Copper shortage risks slowing global energy and technology shift-UN warns
Copper shortage risks slowing global energy and technology shift-UN warns

9 May 2025
A looming global copper shortage could stall the world’s transition to clean energy and digital technologies unless smarter trade and investment strategies are adopted, the UN’s trade and development body, UNCTAD, has warned.
In its latest Global Trade Update, released this week, UNCTAD describes copper as “the new strategic raw material” at the heart of the rapidly electrifying and digitising global economy.
But with demand set to rise more than 40 per cent by 2040, copper supply is under severe strain – posing a critical bottleneck for technologies ranging from electric vehicles and solar panels to AI infrastructure and smart grids.
More than just metal

“Copper is no longer just a commodity,” said Luz María de la Mora, Director of the International Trade and Commodities Division at UNCTAD.
Valued for its high conductivity and durability, copper is essential to power systems and clean energy technologies. It runs through homes, cars, data centres and renewable infrastructure.
Yet developing new mines is a slow and expensive process, and fraught with environmental risks – often taking up to 25 years from discovery to operation.

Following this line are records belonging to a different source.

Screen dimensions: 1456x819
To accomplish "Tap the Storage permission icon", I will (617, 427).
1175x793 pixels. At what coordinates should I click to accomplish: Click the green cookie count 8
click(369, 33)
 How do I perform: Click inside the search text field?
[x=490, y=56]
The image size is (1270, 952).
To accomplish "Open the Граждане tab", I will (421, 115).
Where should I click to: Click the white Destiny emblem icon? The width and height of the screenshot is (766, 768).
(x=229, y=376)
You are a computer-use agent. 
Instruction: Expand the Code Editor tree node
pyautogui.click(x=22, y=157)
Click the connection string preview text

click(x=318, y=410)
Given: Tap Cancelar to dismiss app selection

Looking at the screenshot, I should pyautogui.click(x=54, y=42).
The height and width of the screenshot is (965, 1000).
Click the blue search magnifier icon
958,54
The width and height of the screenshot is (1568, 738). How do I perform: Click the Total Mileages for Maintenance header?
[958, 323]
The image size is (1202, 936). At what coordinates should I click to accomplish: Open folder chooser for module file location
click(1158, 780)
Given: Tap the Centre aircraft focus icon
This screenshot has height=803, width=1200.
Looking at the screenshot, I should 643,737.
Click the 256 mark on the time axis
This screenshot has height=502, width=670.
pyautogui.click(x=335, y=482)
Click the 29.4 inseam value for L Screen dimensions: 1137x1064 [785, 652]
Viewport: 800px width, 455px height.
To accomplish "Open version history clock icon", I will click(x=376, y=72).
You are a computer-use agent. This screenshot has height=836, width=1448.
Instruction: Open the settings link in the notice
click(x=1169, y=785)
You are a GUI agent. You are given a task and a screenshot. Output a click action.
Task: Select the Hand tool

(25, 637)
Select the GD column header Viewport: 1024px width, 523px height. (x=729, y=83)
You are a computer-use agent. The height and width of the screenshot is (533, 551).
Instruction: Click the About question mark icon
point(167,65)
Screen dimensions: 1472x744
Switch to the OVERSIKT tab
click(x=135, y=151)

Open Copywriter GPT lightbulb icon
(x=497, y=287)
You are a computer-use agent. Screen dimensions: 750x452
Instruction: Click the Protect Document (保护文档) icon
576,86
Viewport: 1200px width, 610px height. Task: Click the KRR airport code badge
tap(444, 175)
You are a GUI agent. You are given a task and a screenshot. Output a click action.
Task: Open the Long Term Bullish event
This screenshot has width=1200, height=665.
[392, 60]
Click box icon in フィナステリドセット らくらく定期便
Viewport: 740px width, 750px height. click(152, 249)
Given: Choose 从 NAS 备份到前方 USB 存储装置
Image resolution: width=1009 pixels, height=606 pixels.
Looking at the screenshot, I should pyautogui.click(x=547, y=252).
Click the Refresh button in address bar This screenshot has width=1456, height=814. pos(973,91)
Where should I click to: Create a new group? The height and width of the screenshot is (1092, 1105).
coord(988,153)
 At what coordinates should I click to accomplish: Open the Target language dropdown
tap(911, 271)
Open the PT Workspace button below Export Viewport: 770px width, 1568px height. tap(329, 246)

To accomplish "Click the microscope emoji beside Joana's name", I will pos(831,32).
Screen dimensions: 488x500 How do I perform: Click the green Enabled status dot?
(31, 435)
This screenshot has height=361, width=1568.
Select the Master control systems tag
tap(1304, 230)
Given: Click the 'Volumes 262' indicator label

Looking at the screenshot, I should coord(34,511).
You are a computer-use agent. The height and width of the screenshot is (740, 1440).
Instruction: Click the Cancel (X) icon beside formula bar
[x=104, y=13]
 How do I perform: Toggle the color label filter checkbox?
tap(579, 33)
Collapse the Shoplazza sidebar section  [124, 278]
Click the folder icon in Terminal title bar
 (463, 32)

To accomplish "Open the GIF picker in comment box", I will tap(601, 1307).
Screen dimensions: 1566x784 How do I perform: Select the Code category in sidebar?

Meeting projected demand by 2030 could require $250 billion in investment and at least 80 new mining projects, according to UNCTAD estimates.
The Democratic Republic of the Congo holds some of the world’s largest copper reserves, yet most of the metal is exported, limiting the country’s ability to benefit fully from this valuable resource.
Uneven geography, unequal gains
Over half of the world’s known copper reserves are concentrated in just five countries – Chile, Australia, Peru, the Democratic Republic of the Congo and Russia.
However, much of the value-added production occurs elsewhere, particularly in China, which now imports 60 per cent of global copper ore and produces over 45 per cent of the world’s refined copper, says the UN.
This imbalance leaves many developing countries stuck at the bottom of the value chain, unable to fully benefit from their resources.
“Digging and shipping copper is not enough,” the report states.
“To move up the ladder, copper-rich developing countries must invest in refining, processing and manufacturing – this means strengthening infrastructure and skills, establishing industrial parks, offering tax incentives and pursuing trade policies that support higher-value production.”
Tariff and trade barriers

UNCTAD also highlights the challenge of tariff escalation, where duties on refined copper are relatively low – typically below two per cent – but can rise to as high as eight per cent for finished products like wires, tubes and pipes.
These trade barriers discourage investment in higher-value industries and lock countries into roles as raw material suppliers, the report warns.

To address this, UNCTAD is urging governments to streamline permitting, reduce trade restrictions, and develop regional value chains to help developing economies climb the industrial ladder.